I glance down at my polka-dotted shorts and scuffed sandals and over at my brother's cut-off jeans and sneakers.

 

"I am looking at us," says Daddy. "What's the problem?"

 

"You remember what it's like in Little Washington on Saturday night. We lived there long enough. People get all dressed up and go out to dinner. Dresses, hats, gloves, suits, ties. We're in shorts, and we're sweaty!"

 

Daddy huffs out a sigh. "But...there's air conditioning."

 

Mama's shoulders look as though they'll meet her earlobes any second now. "Let's stop at the drive-in. They have chili dogs."

 

Good. I like chili dogs.

 

"No air conditioning," says Daddy as he glances over his left shoulder and pulls back onto 17.

 

Icy silence chills the air as I drift into an uneasy nap. I'm jerked awake as the car jolts to a sudden stop. Pushing my knobby elbows against the seat, I rise up and peer out. It's the drive-in. Without a word, Daddy gets out, slams the door, and marches to the outside order window. Returning, he slides back behind the wheel and hands Mama a white bag.

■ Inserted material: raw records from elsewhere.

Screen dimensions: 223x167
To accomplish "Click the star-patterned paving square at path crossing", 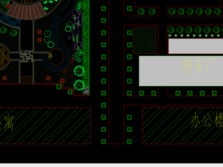I will tap(26, 56).
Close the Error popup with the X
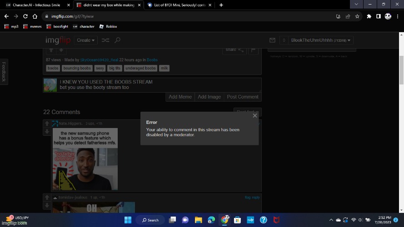The height and width of the screenshot is (227, 404). point(254,116)
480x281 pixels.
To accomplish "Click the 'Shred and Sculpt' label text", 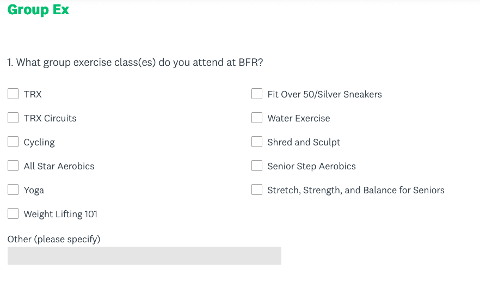I will pyautogui.click(x=304, y=143).
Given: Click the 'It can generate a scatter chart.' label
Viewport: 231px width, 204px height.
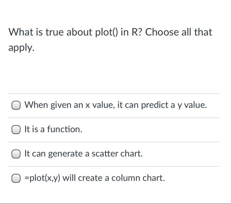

She doles out the chili dogs, and Daddy starts up the Olds.

 

"We could sit here while we eat," she says.

 

"Too hot." His face glows a violent crimson.

 

Soon, dusky summer air flows through the open windows as he drives with one hand and fumbles at the chili dog's wax paper wrapper with the other. After a few unsuccessful tries, he tosses it back into Mama's lap. She carefully unwraps it and turns to face him, hot dog balanced in one hand. Without a word, she hurls it against the side of his face, chili and onions streaming down, sliding over his ear and down his neck.

 

The earth stands still for a few heart-stopping moments as Daddy continues to drive, staring stonily ahead, the disassembled hot dog resting on his shoulder. Terry and I exchange wide-eyed looks of horror. The world as we know it must be over. Pam stands up and places her paws on the back of the front seat, stretching her scrunchy neck toward Daddy. Her little, pink tongue reaches for the aromatic trails of chili inching down his throat. Terry grabs her before she makes contact, grasping her tightly against his chest like some kind of canine life preserver.

 

A quiet ripple of sound breaks the tomb-like silence. Mama is crying. Her narrow shoulders twitch rhythmically as the sound grows louder. She turns to Daddy. Tears spill from her eyes but...she's laughing! He looks at her, wipes a red ribbon of chili from his glasses and bursts into laughter. He slows the car and pulls it to a stop beside the road. Mama removes the sticky glasses from his face as he collapses into a stomach-clutching belly laugh.

 

Terry and I look at each other in disbelief then dissolve into laughter, ourselves. Curly tail wagging against her wiggling hips, Pam barks and slips from my brother's arms, snatching the stray hot dog as it rolls down Daddy's back. Reaching across the seat, Daddy gathers Mama into his arms, rocking her from side to side as the precious music of healing laughter fills the car.

 

Our world hasn't ended after all. And I've learned an important life lesson summed up by John Powell, "Blessed is he who has learned to laugh at himself for he shall never cease to be entertained."